*ASSIGNED TASK*. Exclude every picture. Output verbatim the lines from the one containing "Where should I" to the end of the data.

☆ ☆ ☆ ☆

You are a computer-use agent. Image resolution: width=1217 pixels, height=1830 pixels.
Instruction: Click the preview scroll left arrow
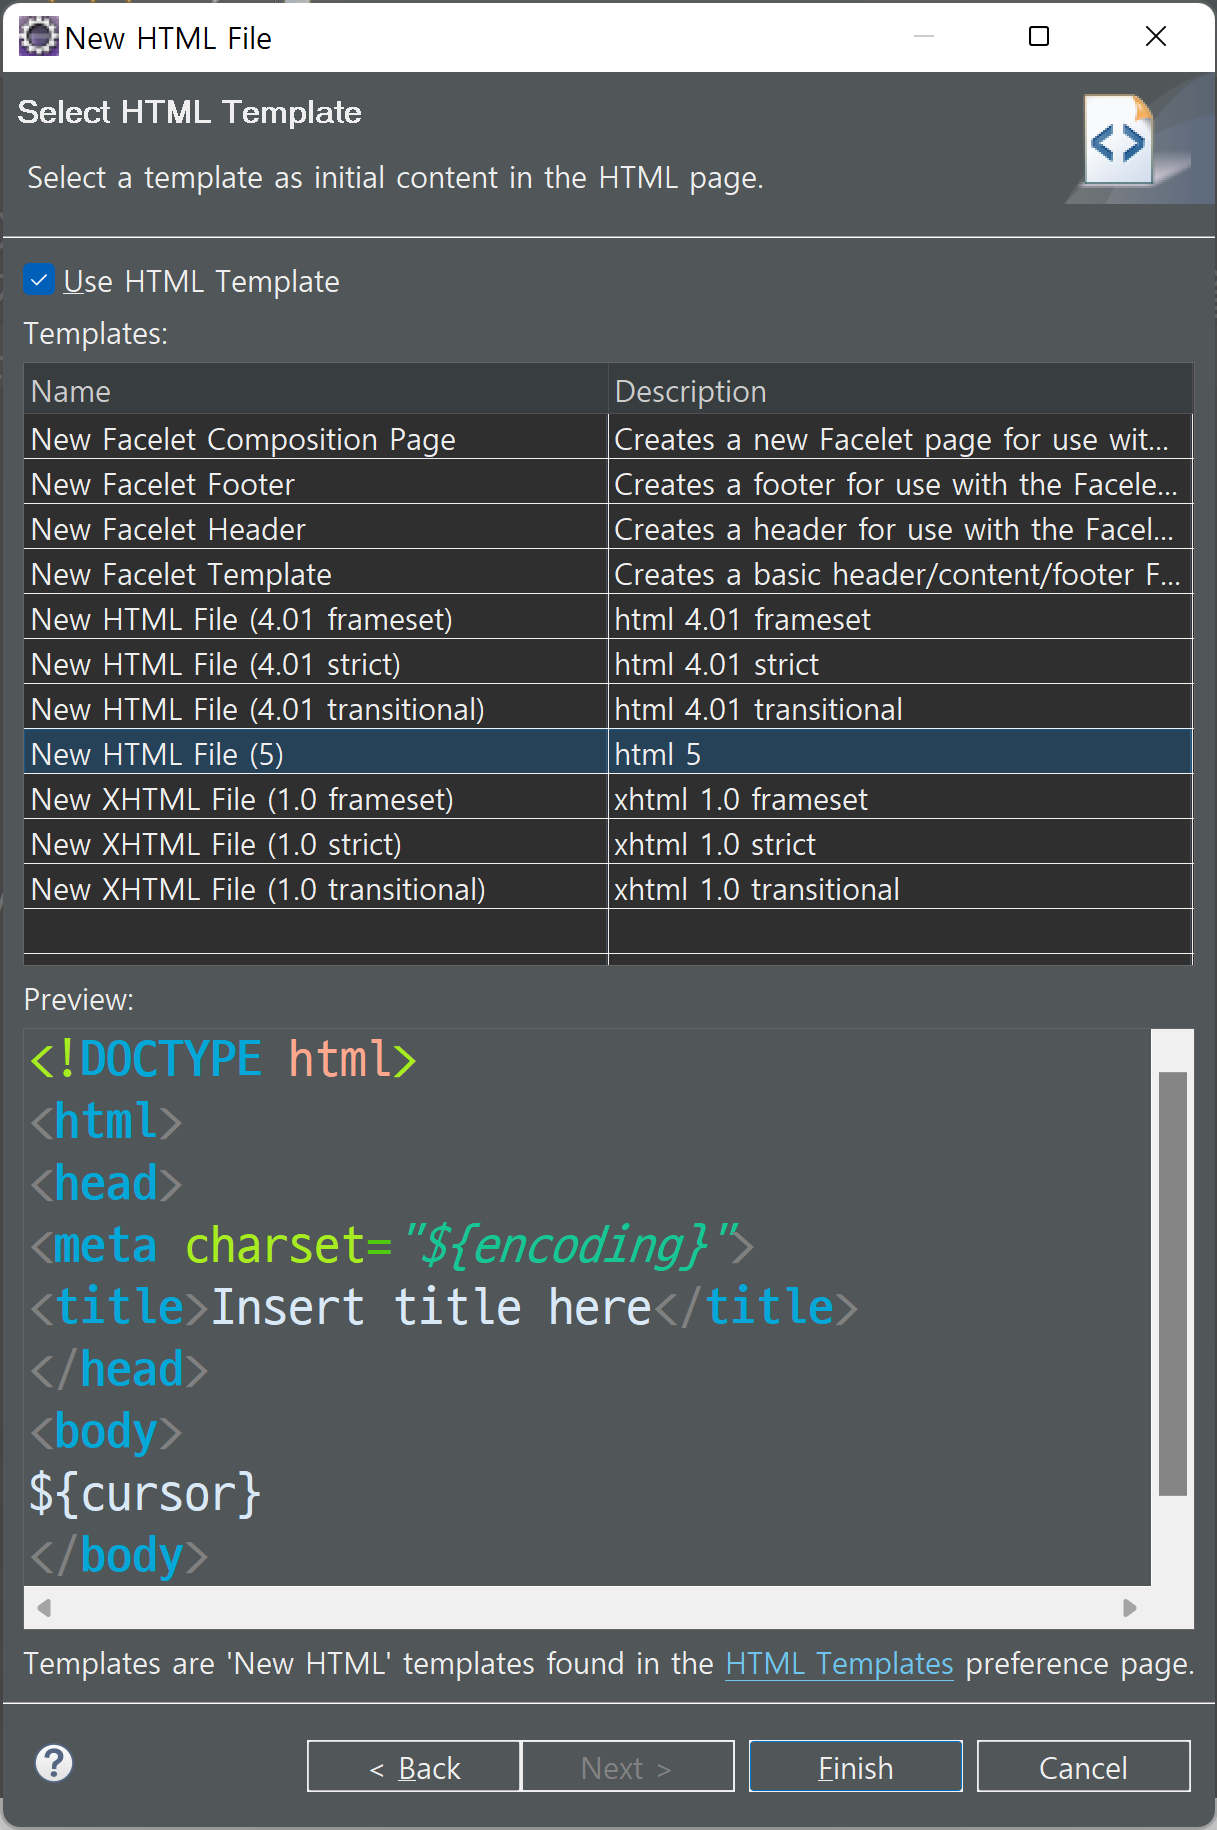pyautogui.click(x=44, y=1607)

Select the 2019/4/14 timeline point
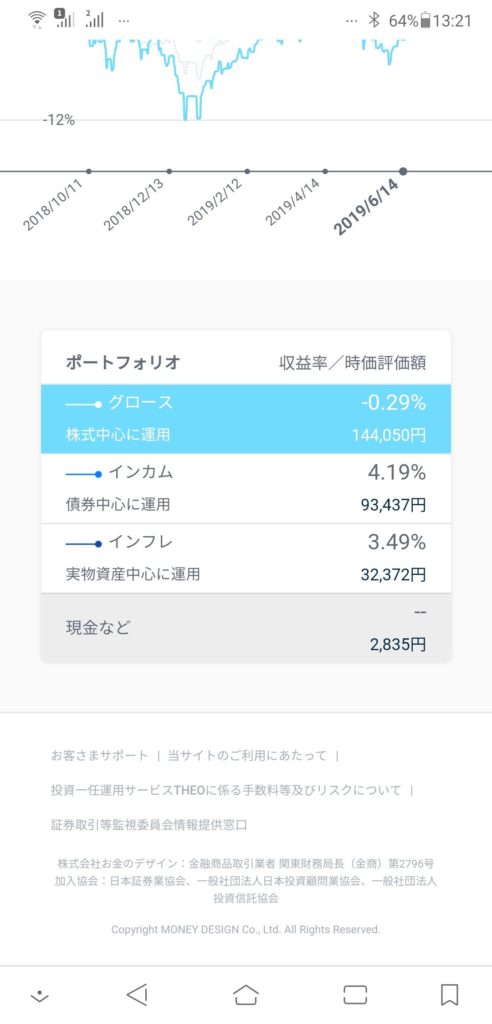(x=325, y=172)
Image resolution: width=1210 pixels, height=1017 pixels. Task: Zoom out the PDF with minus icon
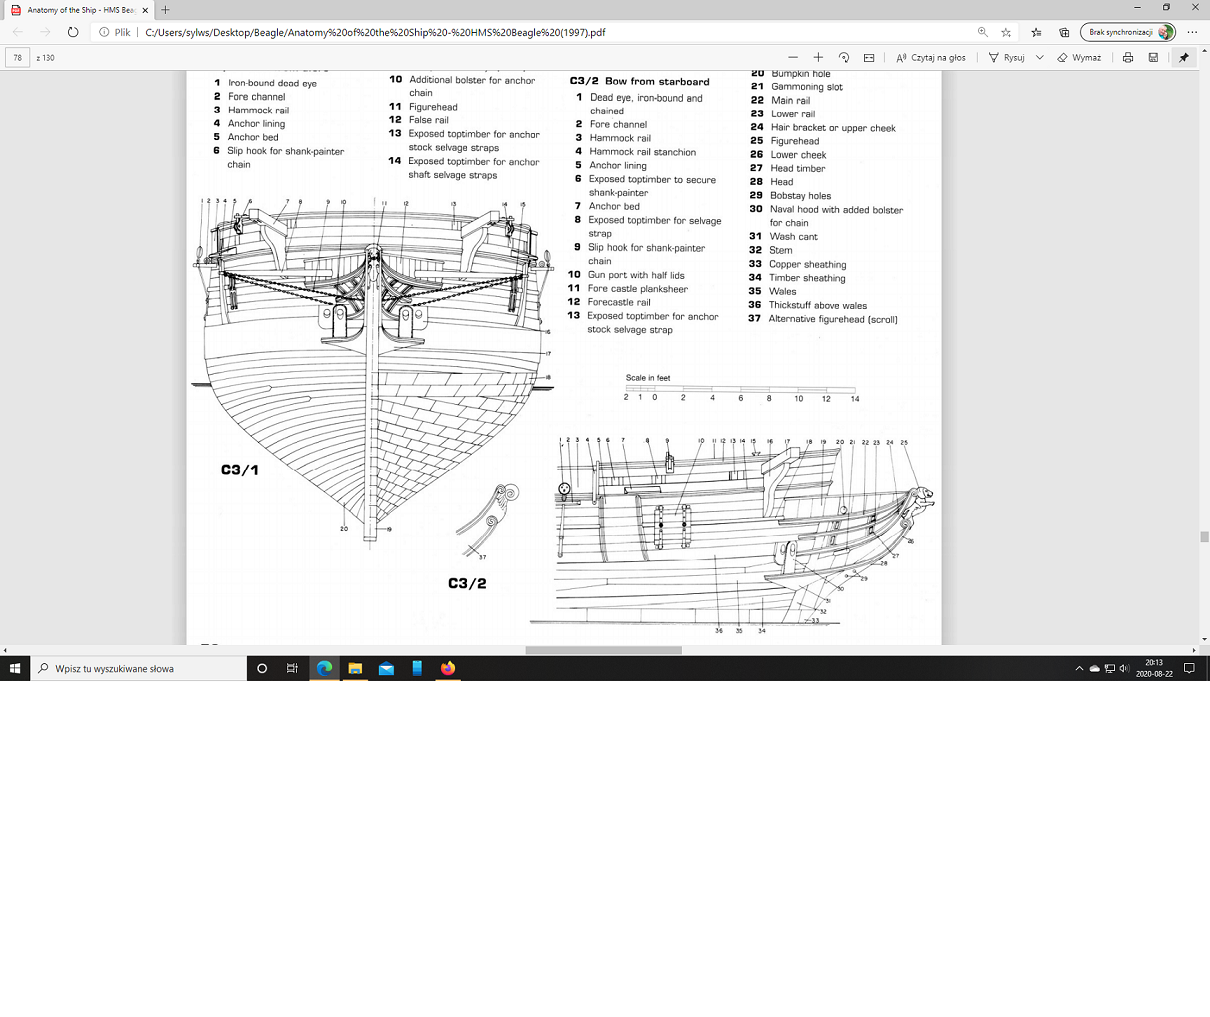(x=793, y=58)
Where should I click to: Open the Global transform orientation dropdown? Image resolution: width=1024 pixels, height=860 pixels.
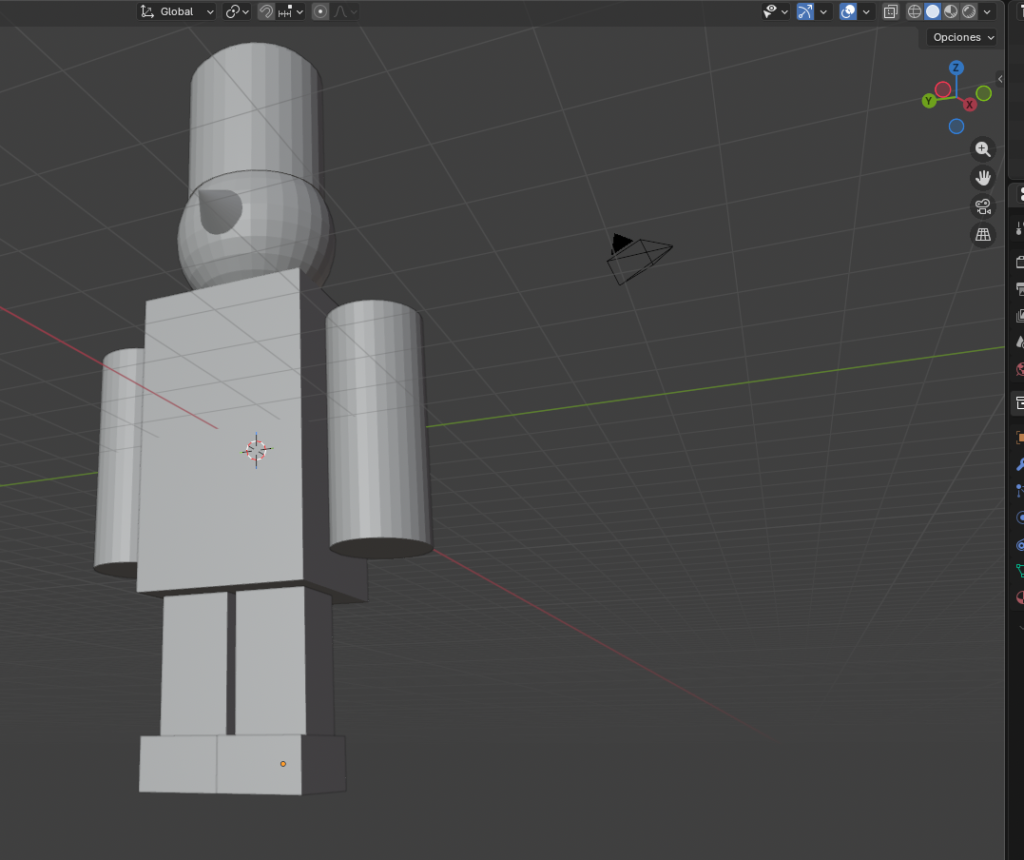pos(177,12)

☆ ☆ ☆ ☆

*FINISHED TASK*.
Where should I click to: Open the Global transform orientation dropdown? Image resolution: width=1024 pixels, height=860 pixels.
pos(177,12)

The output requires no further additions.